One thing that you can also do with a tuple is to extract the content using the match expression:
def tupleview( tup: Any ){
tup match {
case (a: String, b: String) =>
println("A pair of strings: "+a + " "+ b)
case (a: Int, b: Int, c: Int) =>
println("A triplet of ints: "+a + " "+ b + " " +c)
case _ => println("Unknown")
}
}
tupleview( ("Hello", "Freewind"))
tupleview( (1,2,3))
Gives:
A pair of strings: Hello Freewind
A triplet of ints: 1 2 3
Tuples are immutable, but, like all cases classes, they have a copy method that can be used to create a new Tuple with a few changed elements:
scala> (1, false, "two")
res0: (Int, Boolean, java.lang.String) = (1,false,two)
scala> res0.copy(_2 = true)
res1: (Int, Boolean, java.lang.String) = (1,true,two)
scala> res1.copy(_1 = 1f)
res2: (Float, Boolean, java.lang.String) = (1.0,true,two)
Concerning question 3:
A useful thing you can do with Tuples is to store parameter lists for functions:
def f(i:Int, s:String, c:Char) = s * i + c
List((3, "cha", '!'), (2, "bora", '.')).foreach(t => println((f _).tupled(t)))
//--> chachacha!
//--> borabora.
[Edit] As Randall remarks, you'd better use something like this in "real life":
def f(i:Int, s:String, c:Char) = s * i + c
val g = (f _).tupled
List((3, "cha", '!'), (2, "bora", '.')).foreach(t => println(g(t)))
In order to extract the values from tuples in the middle of a "collection transformation chain" you can write:
val words = List((3, "cha"),(2, "bora")).map{ case(i,s) => s * i }
Note the curly braces around the case, parentheses won't work.
Another nice trick ad question 3) (as 1 and 2 are already answered by others)
val tuple = ("Mike", 40, "New York")
tuple match {
case (name, age, city) =>{
println("Name: " + name)
println("Age: " + age)
println("City: " + city)
}
}
Edit: in fact it's rather a feature of pattern matching and case classes, a tuple is just a simple example of a case class...

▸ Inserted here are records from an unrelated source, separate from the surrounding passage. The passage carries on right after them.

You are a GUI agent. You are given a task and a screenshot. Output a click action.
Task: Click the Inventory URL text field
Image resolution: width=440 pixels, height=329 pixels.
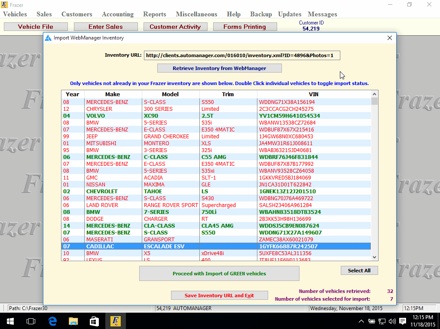[x=241, y=55]
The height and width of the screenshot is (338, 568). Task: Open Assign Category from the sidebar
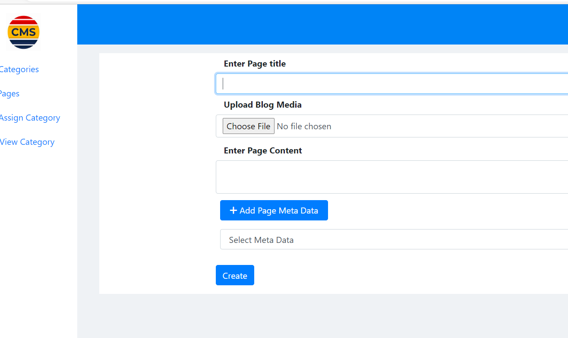pyautogui.click(x=30, y=118)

You know the size of a tuple, it's part of it's type. For example if you define a function def f(tup: (Int, Int)), you know the length of tup is 2 because values of type (Int, Int) (aka Tuple2[Int, Int]) always have a length of 2.
No.
Not really. Tuples are useful for storing a fixed amount of items of possibly different types and passing them around, putting them into data structures etc. There's really not much you can do with them, other than creating tuples, and getting stuff out of tuples.

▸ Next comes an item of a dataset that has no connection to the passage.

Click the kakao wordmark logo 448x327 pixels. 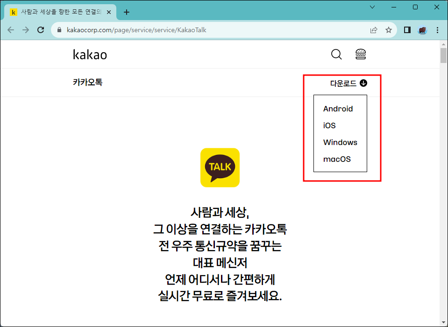(x=89, y=54)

1 and 2 have already been answered.
A very useful thing that you can use tuples for is to return more than one value from a method or function. Simple example:
// Get the min and max of two integers
def minmax(a: Int, b: Int): (Int, Int) = if (a < b) (a, b) else (b, a)

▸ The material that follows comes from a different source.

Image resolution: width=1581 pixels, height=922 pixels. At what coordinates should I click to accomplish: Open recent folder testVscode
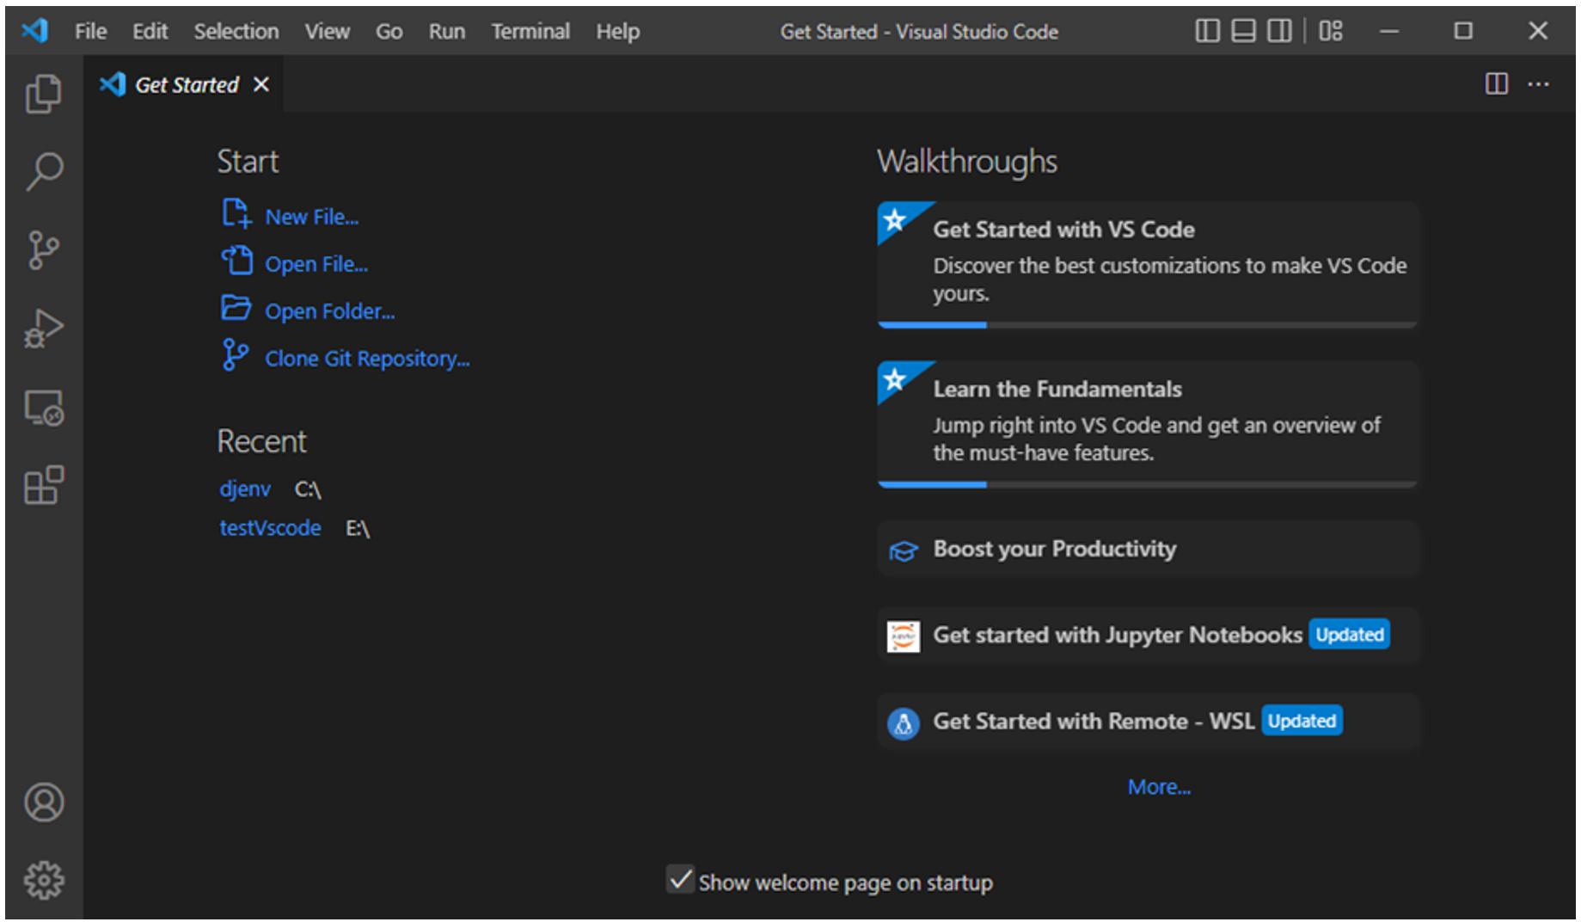pyautogui.click(x=270, y=528)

// Call it and assign the result to two variables like this:
val (x, y) = minmax(10, 3) // x = 3, y = 10
Using shapeless, you easily get a lot of useful methods, that are usually available only on collections:
import shapeless.syntax.std.tuple._
val t = ("a", 2, true, 0.0)
val first = t(0)
val second = t(1)
// etc
val head = t.head
val tail = t.tail
val init = t.init
val last = t.last
val v = (2.0, 3L)
val concat = t ++ v
val append = t :+ 2L
val prepend = 1.0 +: t
val take2 = t take 2
val drop3 = t drop 3
val reverse = t.reverse
val zip = t zip (2.0, 2, "a", false)
val (unzip, other) = zip.unzip
val list = t.toList
val array = t.toArray
val set = t.to[Set]
Everything is typed as one would expect (that is first has type String, concat has type (String, Int, Boolean, Double, Double, Long), etc.)
The last method above (.to[Collection]) should be available in the next release (as of 2014/07/19).
You can also "update" a tuple
val a = t.updatedAt(1, 3) // gives ("a", 3, true, 0.0)
but that will return a new tuple instead of mutating the original one.